Convert the lines below into a Markdown table with the columns Row and Line. Begin at the line containing "This screenshot has height=580, width=900." and continue through the line containing "The image size is (579, 542).", including both, skipping blank lines and omitting the pictures.

──────── Task material ────────

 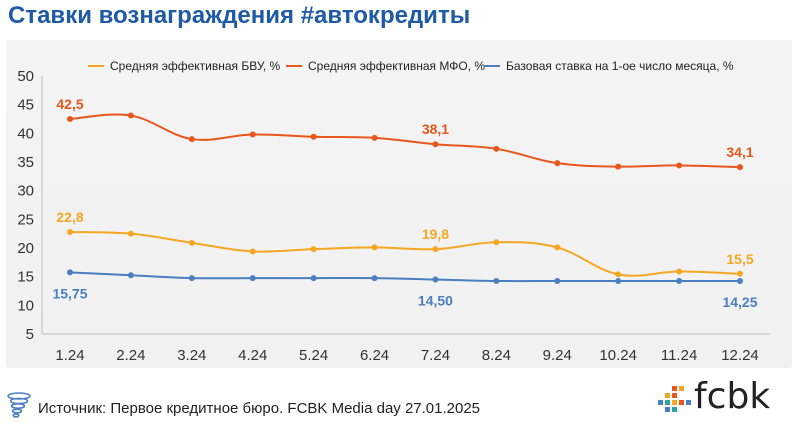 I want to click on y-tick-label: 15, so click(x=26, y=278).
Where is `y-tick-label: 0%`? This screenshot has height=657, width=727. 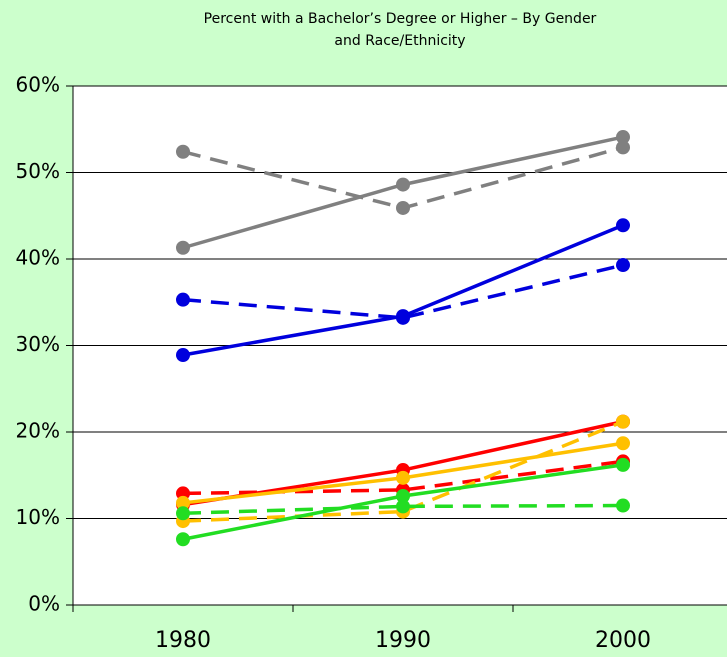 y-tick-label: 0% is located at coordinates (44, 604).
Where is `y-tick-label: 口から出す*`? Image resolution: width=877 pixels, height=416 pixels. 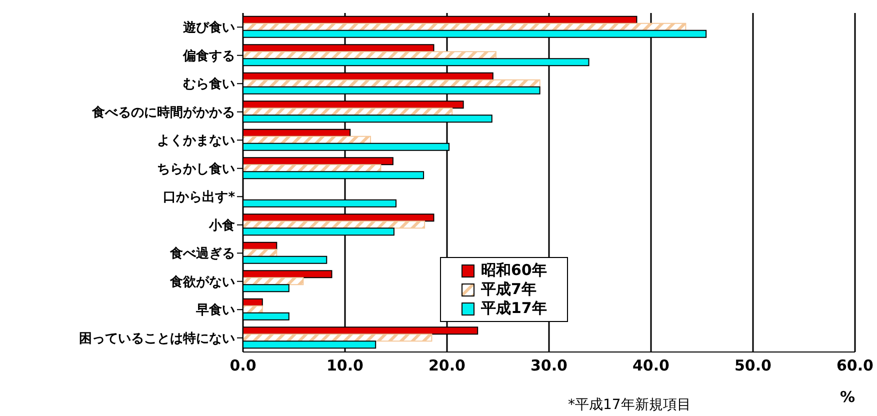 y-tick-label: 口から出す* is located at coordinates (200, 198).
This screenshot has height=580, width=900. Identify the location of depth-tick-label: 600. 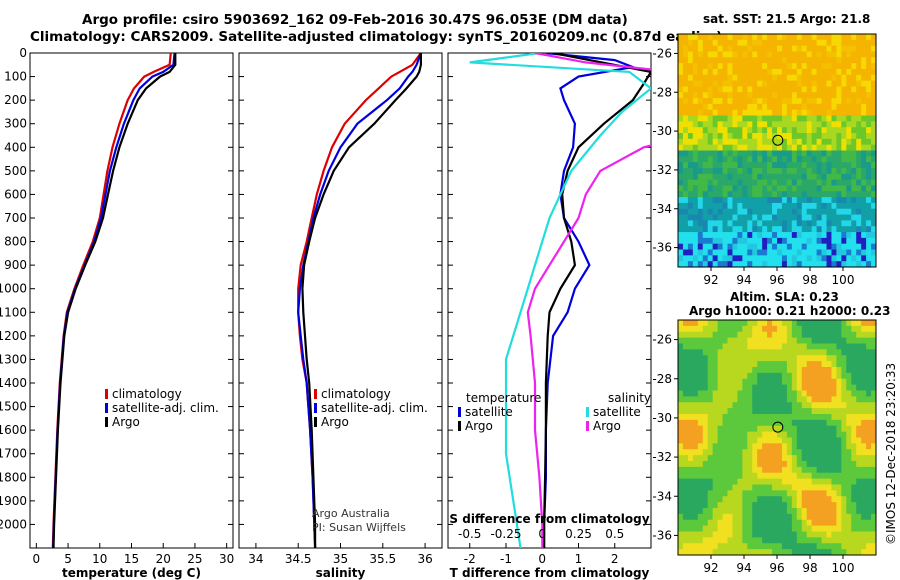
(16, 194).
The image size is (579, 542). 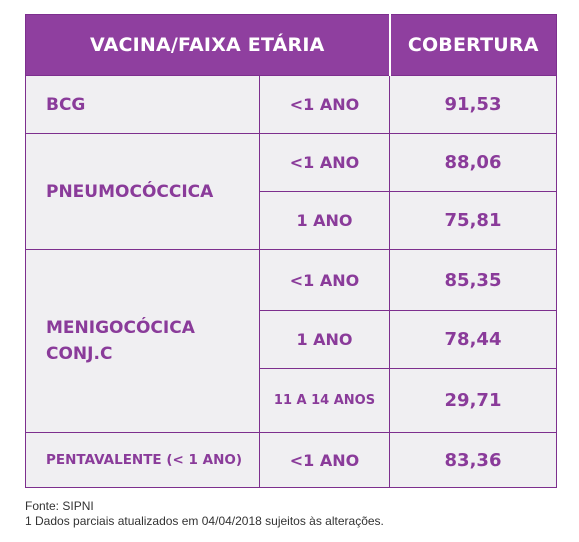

────────
──────── Task material ────────

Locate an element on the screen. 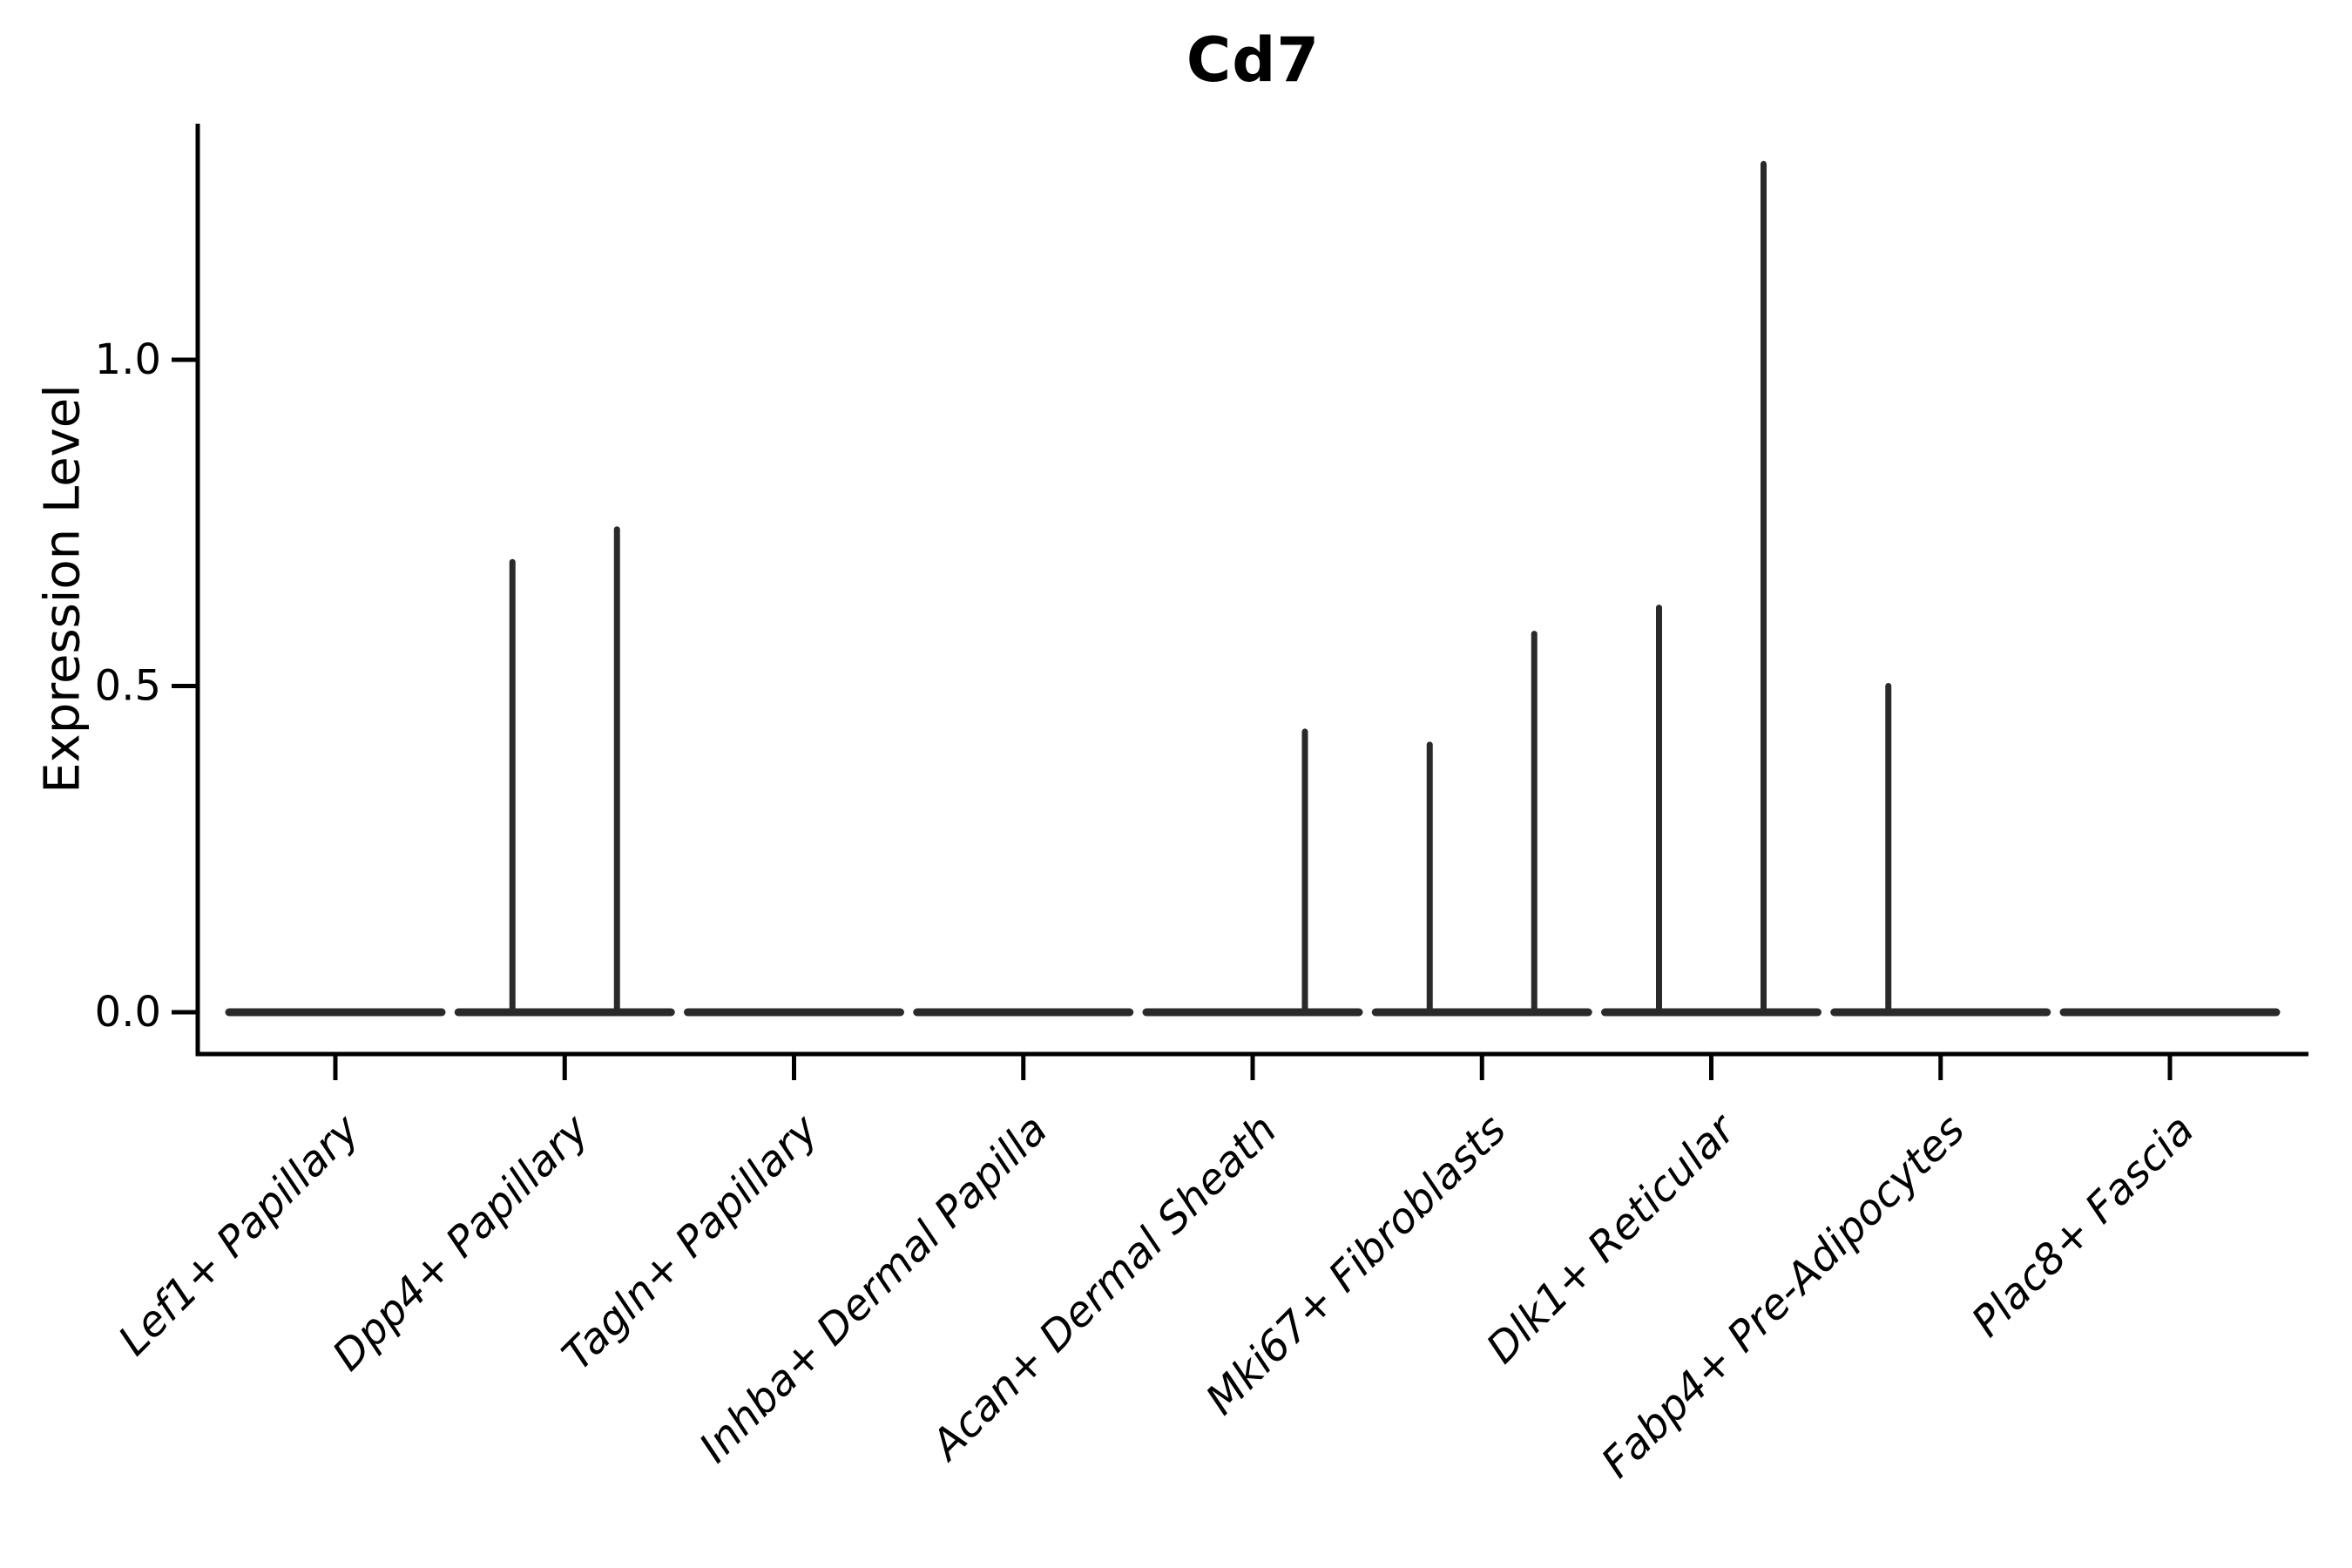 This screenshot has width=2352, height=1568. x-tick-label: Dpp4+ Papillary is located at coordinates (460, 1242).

────────
──────── Task material ────────

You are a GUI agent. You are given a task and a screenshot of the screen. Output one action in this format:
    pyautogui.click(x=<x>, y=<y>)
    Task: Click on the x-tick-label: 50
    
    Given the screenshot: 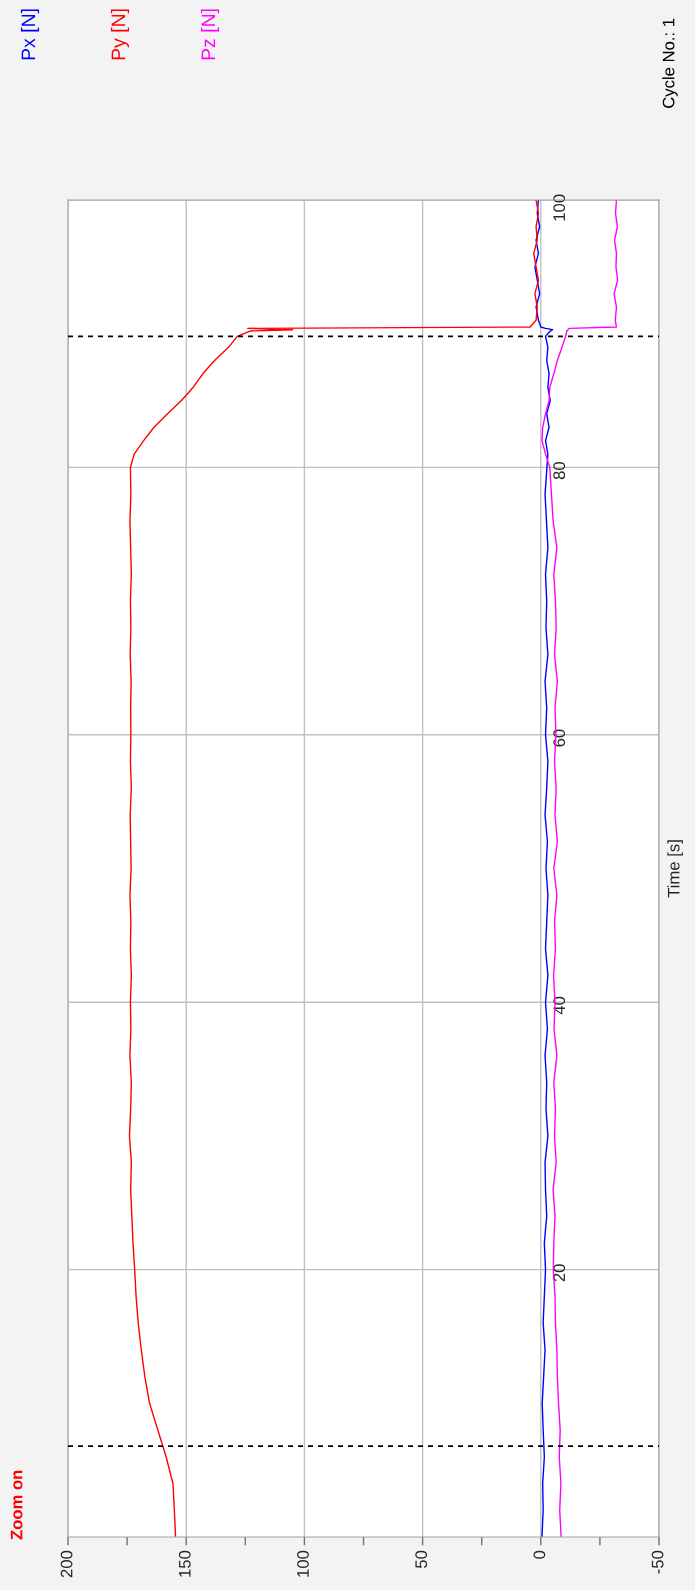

────────

Answer to this exercise.
| Row | Line |
|---|---|
| 1 | This screenshot has height=580, width=900. Identify the location of depth-tick-label: 600.  |
| 2 | (16, 194). |
| 3 | The image size is (579, 542).  |